Brian Gregg, Senior Real Estate and Government Affairs Manager with Telus, addressed the regional district Planning and Development Committee on September 6.
Gregg presented himself to the regional district board committee to answer concerns about the consultation process for telecommunications towers on crown land.
Telus recently signed an agreement with the province to add an additional 1,700 kilometres of new cellular service throughout the province, along primary and secondary highways.
In the regional district, the company has plans to provide cellular service along Highways 3 and 3A, stretching from Manning Park to Richter Pass, as well as from Keremeos to the Highway 97 corridor.
“This is a vital step forward for emergency services,” Gregg told the committee, noting that 60 per cent of all 911 calls are made with cell phones.

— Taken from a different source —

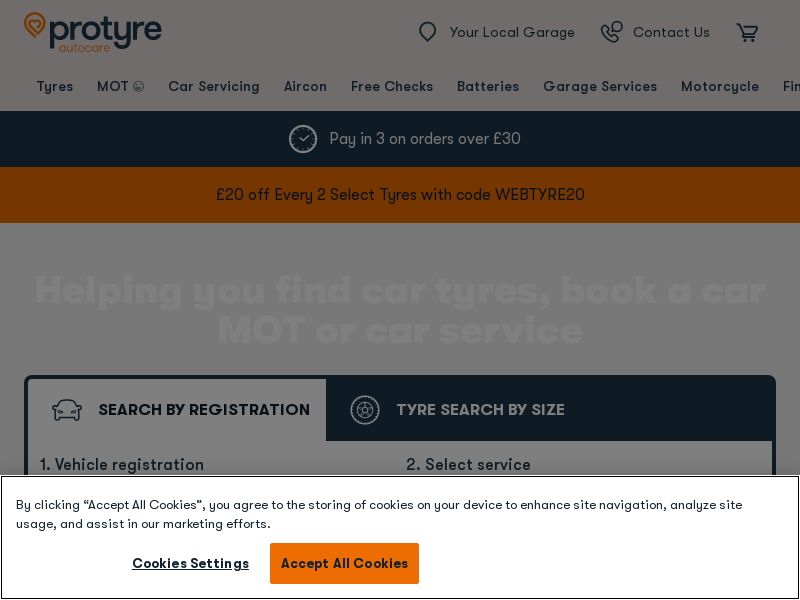Select the Batteries navigation item
Viewport: 800px width, 600px height.
pos(488,87)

According to regional district board policy, where telecommunication towers are proposed and are subject to both Industry Canada regulations and Provincial regulations relating to the disposition of Crown land, the regional district acknowledges and considers that the public land use consultation process required by the province will be considered adequate.
Gregg told the board that their approval of the policy would allow Telus to advance the approval of the project by 120 days – in addition to moving construction forward by a year due to seasonal considerations.
He noted the similarities between Industry Canada and the provincial requirements, and wished to avoid coming back to the board twice for the same permissions.
“Six regional districts over the past year have already adopted this policy,” Gregg said, “The final, critical point that I want to emphasize is that this does not eliminate the ability of the regional district to review each application in detail.
We’re not trying to skip any process here. We’re just trying to eliminate a duplicated process.”
Area “D” Director Tom Siddon disagreed, saying, “My concern is with the quick presumption that is all about whether the consultation processes of the federal cabinet procedure, or the provincial, essentially report to the BC Utility approach – if either of those are adequate to deal with the growing public concern.” Siddon was referring to concerns over possible health risks from exposure to EMF radiation. He further questioned the ability and the mandate of the regulatory bodies involved to determine health risks.
“There are issues of proximity, there are issues of multiplicity, the power level of the heads that you put on these towers – personally, I don’t think a rubber stamp process that says the BC Utilities – BC governmment approach is adequate.
I can’t support a disregard of the Industry Canada procedure, because it’s rooted in a significant technical evaluation process.
I don’t think the two processes are symetrical.”
Gregg responded once again that no attempt was being made to skip technical requirements, adding that any Crown referral will still come before the board, and that there would be an opportunity for regional district staff and the board to review the application.
Committee members also raised aesthetics concerns, with both Osoyoos Director Stu Wells and Siddon referring to the recently completed Fortis high voltage line along the east side of Skaha Lake.
“In the past, our history of the Fortis line above Heritage Hills – that’s desecration, that was terrible. What Fortis got away with on that power line on the east side of Skaha Lake, that should never happen.” Wells felt that the technical concerns regarding Telus’ project should be left to higher levels of government to define, commenting that the board did not have that expertise.
Gregg insisted that director’s concerns over appearance would be addressed, adding that the regional district’s emergency services department was consulting with Telus to assess the possibility of co locating emergency services communications on Telus towers, as part of a proposed upgrade of emergency communications in the regional district.
Director Siddon cautioned once again that appearance wasn’t the only issue, as health concerns over excessive EMF radiation exposure shouldn’t be ignored. He also cited the Fortis power line as an example of the regulatory process gone wrong.
“We’ve had emminent scientists and land titles people assessing the impact (of the Fortis power line) on those people who live very close to the power line – their property values have dropped by 10 to 20 per cent, and the EMF radiation levels in children’s bedrooms within 200 metres of the power line are way over the specified limit, during certain times of the day, especially during the air conditioning period. So, it’s not so much about what it looks like, there are some electromagnetic issues – and those people were left feeling powerless, because they went to the BC UC and the whole thing went through – and we at the regional district were also powerless.”
The Planning and Development Committee voted in favour of the recommended motion – to adopt the Crown Land Telecommunications public consultation policy, with Directors Siddon and Alternate Director for Keremeos, Gary Thielmann, opposed.
The motion will be brought forward to the regional district board for adoption at the next regional district board meeting on September 20.